Enumeration of all possibilities to map 5 network nodes on 3 motif nodes that are part of a cyclic rotation. The squares represent motif nodes, the circles represent network nodes. Once a network node is mapped on the ‘first’ motif of the symmetry, it will never be mapped on the other nodes of the symmetry. For the other motif nodes of the symmetry, all possibilities still need to be explored.

https://doi.org/10.1371/journal.pone.0061183.g009

In order to realize a speedup by making use of these symmetry characteristics, some changes were made to the motif data structure and the algorithm. Additional information is stored in the motif, namely for each motif node a list is kept of the motif nodes with which it is symmetric. In the case of reflection symmetry, for each node of the symmetry this list contains all other nodes of the symmetry. In the case of cyclic rotations for the motif node, that has been chosen as the ‘first’ node, this list contains all other symmetric nodes, while the lists of the other motif nodes only contain one element, namely the ‘first’ motif node. Next to these changes in the motif definition, a novel data structure, called symmetry sets, was developed. For each symmetric motif node it contains a set of all possible network nodes that have not been mapped on it yet. These sets are used to help determining the new set of candidate network nodes (line 21 of the ISMA algorithm). If the motif node is symmetric, the (symmetry) sets of all nodes that are symmetric to it (according to the symmetry structure that was added in the motif definition), are added to the set of sets in the determineSet procedure. As these sets only contain the network nodes that have not been mapped yet, they make sure that all network nodes that have been mapped on symmetric motif nodes are eliminated when calculating the intersection.

In order to deal with symmetry (reflection or cyclic rotation) and further speed up the calculations, the ISMA algorithm is adapted in three ways:

  • Every time it is determined which motif node will be investigated next (line 19), it is checked whether this node is part of a symmetry with motif nodes that have not been investigated yet. If this is the case, the set of network nodes that can be mapped on this motif node is added to the symmetry sets data structure. This is realized by adding following code after line 21.
    21a if(mn.isSymmetric()){
    21b symmetrySets.put(mn, set);
    21c }
  • Every time a network node is retrieved from the motif iterator (line 9), the symmetry sets are updated. This means that, if this network node is mapped on a symmetric motif node, this network node is removed from the set associated with this motif mode. In this way it will not be mapped on the other motif nodes of the symmetry. This is realized by adding following code after line 11.
    11a if(CL.lastChecked().isSymmetric()){
    11b symmetrySets.remove(CL.lastChecked(), nn);
    11c }
  • When the determineSet procedure is called, it is checked whether the motif node (i.e. index) is symmetric to nodes that have been investigated before. If this is the case, the corresponding (symmetry) sets are retrieved from the symmetry sets data structure and added to the set of sets, from which the intersection is calculated (line 55 of the recursive ISMA algorithm). This is realized by adding following code after line 54 in the determineSet-procedure.
    54a forall(mn in CL.checked()){
    54b if(mn.symmetricTo(motifnode)){
    54c  sets.add(symmetrySets.get(mn);
    54d }
    54e }

As mentioned before, the above adaptations narrow down the search tree of the ISMA algorithm by making use of the characteristics of the reflection and the cyclic rotation symmetries. Besides this, for all other types of symmetry, every time a new instance has been found, it will be checked whether it is symmetric to a previously found instance. If this is the case, the instance will not be exported (line 13). In order to check this, all motifs that are symmetric to this motif (except for reflections and cyclic rotations) need to be identified. For a motif with nodes, all symmetric motifs can be found by enumerating all permutations of the motif nodes, connecting them according to the motif specification, and comparing this newly formed motif to the original one. From this list of symmetric motifs, the reflection and cyclic rotation symmetries are eliminated, as they are already accounted for in the algorithm. By mapping the motif nodes of an instance to all symmetric motifs, it can easily be checked whether the instance is symmetric to a previous one.

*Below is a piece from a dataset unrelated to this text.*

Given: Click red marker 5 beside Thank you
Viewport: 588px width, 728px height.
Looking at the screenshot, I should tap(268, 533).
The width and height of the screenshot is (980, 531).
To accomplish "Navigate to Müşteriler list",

In order to enumerate all permutations, a 17th century algorithm, called ‘plain changes’ by the English bell ringers, was used. In computer science, it is known as the Steinhaus-Johnson-Trotter algorithm [28][30], and it has been improved by Even [31]. It is a powerful algorithm that generates an ordering of all permutations and is able to find all permutations of elements by swapping two adjacent elements times. Due to the small differences between two consecutive permutations, this algorithm can be implemented in a constant time per permutation.

Results and Discussion

This section starts with a description of the software that incorporates the index-based subgraph matching algorithm. Subsequently, a number of results are presented that indicate the strength of the algorithm in comparison with other subgraph matching algorithms.

Software

A software implementation of the iterative ISMA algorithm is freely available at https://sourceforge.net/projects/isma/. It is presented in the form of a Java .jar -file (ISMA.jar) and can be used from a command line interface as follows:

java -jar “<directory>/ISMA.jar” -folder “<folder of input files>” -linkfiles “<list of <typename u/d filename> separated by spaces>” -motif “<motif>” -output “<reference to output file>”

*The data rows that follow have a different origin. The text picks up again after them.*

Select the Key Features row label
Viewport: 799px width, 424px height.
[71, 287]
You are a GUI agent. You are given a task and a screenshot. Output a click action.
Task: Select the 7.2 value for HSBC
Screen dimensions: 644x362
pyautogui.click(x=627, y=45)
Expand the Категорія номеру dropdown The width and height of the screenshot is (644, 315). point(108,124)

The first two words indicate we want to execute a .jar-file. Subsequently, it is indicated where the .jar-file in question is situated. The program takes four arguments: folder, linkfiles, motif and output. The folder argument contains the directory where all input files are situated. It avoids retyping it for every inputfile. The linkfiles are the files that compose the network. Each linkfile contains all links for one specific type. It is denoted in the command by three arguments: the name of the link type (mostly an upper case character), a character indicating whether the links are directed (d) or undirected (u) and the name of the file. The different linkfiles are separated by spaces. The next argument is the motif. This is the motif specification as defined previously in this article. The last argument determines where the output should be stored.

The input files contain all links of one type. These links are represented by the name of the start node and the name of the end node separated by a tab. Every line contains one link. Example input files can be found online. The output file has one line for every motif that has been exported. A motif is represented as follows: Motif [<motifspecification>]: [<node 1>, <node 2>, …].

As the above notation is quite complicated, we will explain it in more detail by means of an example.

java -jar “ISMA/ISMA.jar” -folder “ISMA/input/”

-linkfiles “A d linksAtype.txt B d linksBtype.txt C u linksCtype.txt” -motif “ABC”

-output “ISMA/output/results.txt”

In this example ISMA.jar can be found in ISMA/. All input files are present in the folder ISMA/input/. The network contains links of three types: directed links of type A, directed links of type B and undirected links of type C. All these links can be found in the files linksAtype.txt, linksBtype.txt and linksCtype.txt respectively. The motif that is searched for is ABC, which is the motif we used in the example (see figure 3). The result of the ISMA algorithm (i.e. a list of all motifs found) is written to the file results.txt in the directory ISMA/output/.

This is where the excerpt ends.